• Activity:
Write out exactly the lines running from the one that contains "Estados-Unidos: justiça federal" through the end of the material.
--- --- ---
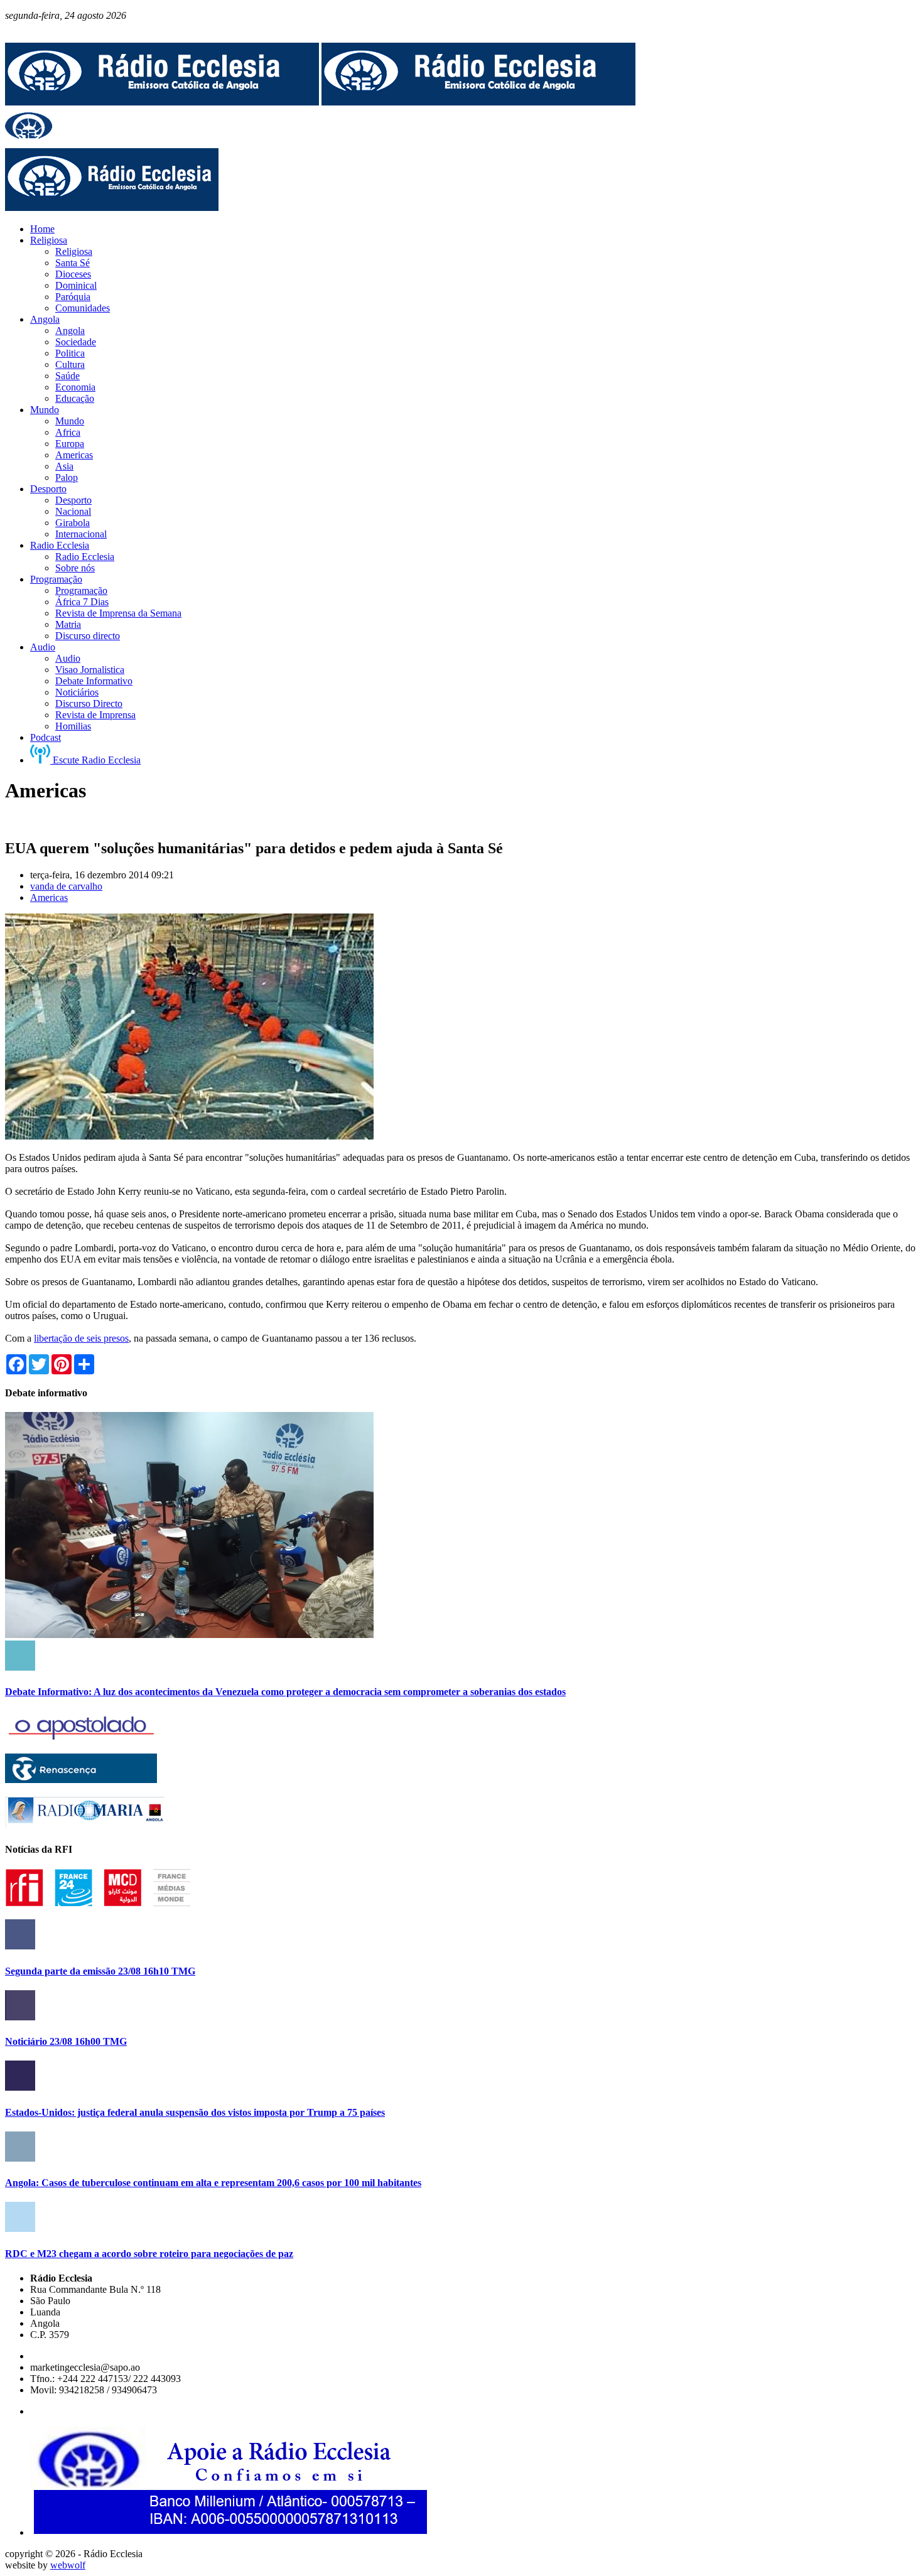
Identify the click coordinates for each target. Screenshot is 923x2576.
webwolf (67, 2565)
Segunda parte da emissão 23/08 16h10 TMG (100, 1971)
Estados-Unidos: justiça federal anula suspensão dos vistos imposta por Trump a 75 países (195, 2112)
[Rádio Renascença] (81, 1779)
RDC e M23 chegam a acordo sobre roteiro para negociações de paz (149, 2253)
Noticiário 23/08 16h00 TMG (66, 2041)
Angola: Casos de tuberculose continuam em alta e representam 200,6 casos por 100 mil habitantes (213, 2182)
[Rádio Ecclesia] (162, 102)
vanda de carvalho (66, 886)
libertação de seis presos (81, 1338)
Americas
--- --- ---
• Answer section:
Estados-Unidos: justiça federal anula suspensão dos vistos imposta por Trump a 75 países (195, 2112)
[Rádio Renascença] (81, 1779)
RDC e M23 chegam a acordo sobre roteiro para negociações de paz (149, 2253)
Noticiário 23/08 16h00 TMG (66, 2041)
Angola: Casos de tuberculose continuam em alta e representam 200,6 casos por 100 mil habitantes (213, 2182)
[Rádio Ecclesia] (162, 102)
vanda de carvalho (66, 886)
libertação de seis presos (81, 1338)
Americas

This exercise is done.